§ **Requirement**:
In the listing below, start your output at the line with "Where should I click to: Click the Cambiar" and end it after the line with "Open CloudShell icon", copying every line exactly.
------------------------------
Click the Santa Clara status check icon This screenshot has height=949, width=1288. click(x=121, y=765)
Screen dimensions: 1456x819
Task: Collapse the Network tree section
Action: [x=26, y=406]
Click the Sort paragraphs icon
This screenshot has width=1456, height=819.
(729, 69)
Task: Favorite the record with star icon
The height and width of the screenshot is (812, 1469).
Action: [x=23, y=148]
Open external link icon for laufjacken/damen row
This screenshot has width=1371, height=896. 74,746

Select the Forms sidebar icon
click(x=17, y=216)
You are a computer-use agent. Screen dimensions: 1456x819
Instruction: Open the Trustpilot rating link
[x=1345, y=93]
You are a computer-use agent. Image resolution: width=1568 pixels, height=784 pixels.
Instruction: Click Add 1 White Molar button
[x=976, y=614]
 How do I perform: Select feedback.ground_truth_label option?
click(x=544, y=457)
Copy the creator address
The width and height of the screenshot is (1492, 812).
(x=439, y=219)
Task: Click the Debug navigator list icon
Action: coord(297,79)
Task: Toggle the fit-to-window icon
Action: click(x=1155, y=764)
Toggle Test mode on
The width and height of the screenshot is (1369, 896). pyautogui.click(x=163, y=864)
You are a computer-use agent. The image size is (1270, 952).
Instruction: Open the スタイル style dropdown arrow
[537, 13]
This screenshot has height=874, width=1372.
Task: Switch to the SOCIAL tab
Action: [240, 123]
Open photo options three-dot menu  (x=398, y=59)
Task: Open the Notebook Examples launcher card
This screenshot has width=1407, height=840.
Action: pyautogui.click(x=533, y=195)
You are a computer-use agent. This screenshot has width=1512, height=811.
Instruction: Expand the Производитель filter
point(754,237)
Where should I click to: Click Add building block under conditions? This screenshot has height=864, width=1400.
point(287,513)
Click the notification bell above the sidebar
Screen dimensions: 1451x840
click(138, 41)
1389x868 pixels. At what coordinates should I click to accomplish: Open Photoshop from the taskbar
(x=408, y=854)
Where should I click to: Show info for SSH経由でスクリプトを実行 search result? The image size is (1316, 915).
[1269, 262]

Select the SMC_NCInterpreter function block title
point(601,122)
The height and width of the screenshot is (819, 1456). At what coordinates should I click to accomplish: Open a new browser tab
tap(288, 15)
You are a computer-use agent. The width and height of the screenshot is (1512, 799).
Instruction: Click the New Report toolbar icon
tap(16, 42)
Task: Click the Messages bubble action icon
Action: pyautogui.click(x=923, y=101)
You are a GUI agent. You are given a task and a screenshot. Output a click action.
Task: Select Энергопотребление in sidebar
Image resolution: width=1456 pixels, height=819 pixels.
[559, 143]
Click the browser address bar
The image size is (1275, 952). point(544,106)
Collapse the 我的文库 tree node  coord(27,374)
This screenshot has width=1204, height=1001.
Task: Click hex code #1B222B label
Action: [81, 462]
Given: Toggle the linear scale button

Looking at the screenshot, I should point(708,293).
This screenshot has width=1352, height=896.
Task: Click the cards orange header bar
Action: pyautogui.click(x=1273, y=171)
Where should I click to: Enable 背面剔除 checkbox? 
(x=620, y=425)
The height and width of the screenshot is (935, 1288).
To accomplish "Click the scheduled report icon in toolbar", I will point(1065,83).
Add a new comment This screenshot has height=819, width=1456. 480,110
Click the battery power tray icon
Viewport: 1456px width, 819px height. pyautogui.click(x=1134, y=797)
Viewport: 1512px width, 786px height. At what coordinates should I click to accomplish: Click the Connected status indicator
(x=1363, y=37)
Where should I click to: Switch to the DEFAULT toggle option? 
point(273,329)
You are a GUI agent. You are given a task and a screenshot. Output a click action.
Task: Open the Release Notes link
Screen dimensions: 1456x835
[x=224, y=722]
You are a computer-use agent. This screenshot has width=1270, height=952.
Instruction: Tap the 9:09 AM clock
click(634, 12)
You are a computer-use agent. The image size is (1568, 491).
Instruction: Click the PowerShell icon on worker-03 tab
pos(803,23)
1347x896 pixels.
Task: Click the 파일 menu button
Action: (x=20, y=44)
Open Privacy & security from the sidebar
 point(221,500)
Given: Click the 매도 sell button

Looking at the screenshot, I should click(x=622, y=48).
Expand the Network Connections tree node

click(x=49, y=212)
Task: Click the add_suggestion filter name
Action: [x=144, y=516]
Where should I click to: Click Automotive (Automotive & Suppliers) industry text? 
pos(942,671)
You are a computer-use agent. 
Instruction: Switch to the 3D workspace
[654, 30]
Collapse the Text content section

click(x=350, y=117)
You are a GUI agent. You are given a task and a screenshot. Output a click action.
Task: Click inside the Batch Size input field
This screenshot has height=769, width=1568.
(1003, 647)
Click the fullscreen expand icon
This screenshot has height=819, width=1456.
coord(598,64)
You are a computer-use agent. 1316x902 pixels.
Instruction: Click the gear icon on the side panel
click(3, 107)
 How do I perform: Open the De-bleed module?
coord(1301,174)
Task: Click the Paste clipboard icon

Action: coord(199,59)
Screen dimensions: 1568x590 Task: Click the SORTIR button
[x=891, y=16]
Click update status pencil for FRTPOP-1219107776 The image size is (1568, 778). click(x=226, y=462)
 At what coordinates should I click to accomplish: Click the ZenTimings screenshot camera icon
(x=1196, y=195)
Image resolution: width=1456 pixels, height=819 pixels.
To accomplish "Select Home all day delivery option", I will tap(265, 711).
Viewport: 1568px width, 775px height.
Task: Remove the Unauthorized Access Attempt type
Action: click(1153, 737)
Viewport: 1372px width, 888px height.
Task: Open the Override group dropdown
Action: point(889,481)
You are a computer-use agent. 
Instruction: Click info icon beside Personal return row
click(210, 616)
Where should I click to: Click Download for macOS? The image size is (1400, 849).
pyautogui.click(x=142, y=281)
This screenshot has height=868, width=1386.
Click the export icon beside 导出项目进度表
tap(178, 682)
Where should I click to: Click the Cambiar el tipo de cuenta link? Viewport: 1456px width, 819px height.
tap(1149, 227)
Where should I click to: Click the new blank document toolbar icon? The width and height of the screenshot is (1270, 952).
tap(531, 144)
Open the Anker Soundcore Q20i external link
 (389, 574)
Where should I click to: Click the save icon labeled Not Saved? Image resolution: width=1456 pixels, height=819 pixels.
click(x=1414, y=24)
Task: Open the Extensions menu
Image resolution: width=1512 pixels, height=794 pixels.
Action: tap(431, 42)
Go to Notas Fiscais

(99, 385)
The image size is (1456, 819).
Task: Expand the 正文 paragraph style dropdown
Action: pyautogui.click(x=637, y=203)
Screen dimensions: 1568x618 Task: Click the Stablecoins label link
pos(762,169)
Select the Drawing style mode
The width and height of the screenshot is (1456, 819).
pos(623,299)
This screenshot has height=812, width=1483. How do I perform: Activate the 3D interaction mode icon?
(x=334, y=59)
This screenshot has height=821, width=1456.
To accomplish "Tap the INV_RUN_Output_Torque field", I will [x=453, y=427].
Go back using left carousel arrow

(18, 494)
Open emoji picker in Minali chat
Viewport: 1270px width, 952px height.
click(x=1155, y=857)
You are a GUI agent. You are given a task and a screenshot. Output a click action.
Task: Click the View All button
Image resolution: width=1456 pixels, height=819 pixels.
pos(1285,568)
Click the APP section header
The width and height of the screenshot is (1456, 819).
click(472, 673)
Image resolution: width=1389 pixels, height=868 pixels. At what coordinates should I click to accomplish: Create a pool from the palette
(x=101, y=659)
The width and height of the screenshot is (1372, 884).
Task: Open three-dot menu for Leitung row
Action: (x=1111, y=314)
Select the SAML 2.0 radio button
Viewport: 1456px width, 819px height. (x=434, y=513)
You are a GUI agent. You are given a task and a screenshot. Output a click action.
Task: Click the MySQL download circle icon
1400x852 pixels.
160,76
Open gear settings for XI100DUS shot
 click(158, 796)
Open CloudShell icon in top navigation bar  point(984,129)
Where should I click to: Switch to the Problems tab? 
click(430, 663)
------------------------------
§ **Task result**:
Where should I click to: Click the Cambiar el tipo de cuenta link? Viewport: 1456px width, 819px height.
tap(1149, 227)
Where should I click to: Click the new blank document toolbar icon? The width and height of the screenshot is (1270, 952).
tap(531, 144)
Open the Anker Soundcore Q20i external link
 (389, 574)
Where should I click to: Click the save icon labeled Not Saved? Image resolution: width=1456 pixels, height=819 pixels.
click(x=1414, y=24)
Task: Open the Extensions menu
Image resolution: width=1512 pixels, height=794 pixels.
Action: tap(431, 42)
Go to Notas Fiscais

(99, 385)
The image size is (1456, 819).
Task: Expand the 正文 paragraph style dropdown
Action: pyautogui.click(x=637, y=203)
Screen dimensions: 1568x618 Task: Click the Stablecoins label link
pos(762,169)
Select the Drawing style mode
The width and height of the screenshot is (1456, 819).
pos(623,299)
This screenshot has height=812, width=1483. How do I perform: Activate the 3D interaction mode icon?
(x=334, y=59)
This screenshot has height=821, width=1456.
To accomplish "Tap the INV_RUN_Output_Torque field", I will [x=453, y=427].
Go back using left carousel arrow

(18, 494)
Open emoji picker in Minali chat
Viewport: 1270px width, 952px height.
click(x=1155, y=857)
You are a GUI agent. You are given a task and a screenshot. Output a click action.
Task: Click the View All button
Image resolution: width=1456 pixels, height=819 pixels.
pos(1285,568)
Click the APP section header
The width and height of the screenshot is (1456, 819).
click(472, 673)
Image resolution: width=1389 pixels, height=868 pixels. At what coordinates should I click to accomplish: Create a pool from the palette
(x=101, y=659)
The width and height of the screenshot is (1372, 884).
Task: Open three-dot menu for Leitung row
Action: (x=1111, y=314)
Select the SAML 2.0 radio button
Viewport: 1456px width, 819px height. (x=434, y=513)
You are a GUI agent. You are given a task and a screenshot. Output a click action.
Task: Click the MySQL download circle icon
1400x852 pixels.
160,76
Open gear settings for XI100DUS shot
 click(158, 796)
Open CloudShell icon in top navigation bar  point(984,129)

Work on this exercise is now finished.